Saved data entries
:::

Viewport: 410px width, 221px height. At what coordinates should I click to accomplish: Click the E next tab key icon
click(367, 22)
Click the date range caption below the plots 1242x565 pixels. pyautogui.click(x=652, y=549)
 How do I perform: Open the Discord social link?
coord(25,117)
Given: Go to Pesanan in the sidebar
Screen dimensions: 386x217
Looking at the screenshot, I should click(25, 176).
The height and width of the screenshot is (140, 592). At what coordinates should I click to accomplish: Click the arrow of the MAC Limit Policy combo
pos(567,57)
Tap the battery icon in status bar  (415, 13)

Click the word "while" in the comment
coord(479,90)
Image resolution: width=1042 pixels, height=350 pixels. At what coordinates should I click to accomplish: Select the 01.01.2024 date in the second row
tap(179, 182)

:::

> **YOUR OBJECTIVE**: Each line of the records should be repeated exactly as it stands.

> **YOUR SOLUTION**:
Viewport: 410px width, 221px height. At what coordinates should I click to accomplish: Click the E next tab key icon
click(367, 22)
Click the date range caption below the plots 1242x565 pixels. pyautogui.click(x=652, y=549)
 How do I perform: Open the Discord social link?
coord(25,117)
Given: Go to Pesanan in the sidebar
Screen dimensions: 386x217
Looking at the screenshot, I should click(25, 176).
The height and width of the screenshot is (140, 592). At what coordinates should I click to accomplish: Click the arrow of the MAC Limit Policy combo
pos(567,57)
Tap the battery icon in status bar  (415, 13)

Click the word "while" in the comment
coord(479,90)
Image resolution: width=1042 pixels, height=350 pixels. At what coordinates should I click to accomplish: Select the 01.01.2024 date in the second row
tap(179, 182)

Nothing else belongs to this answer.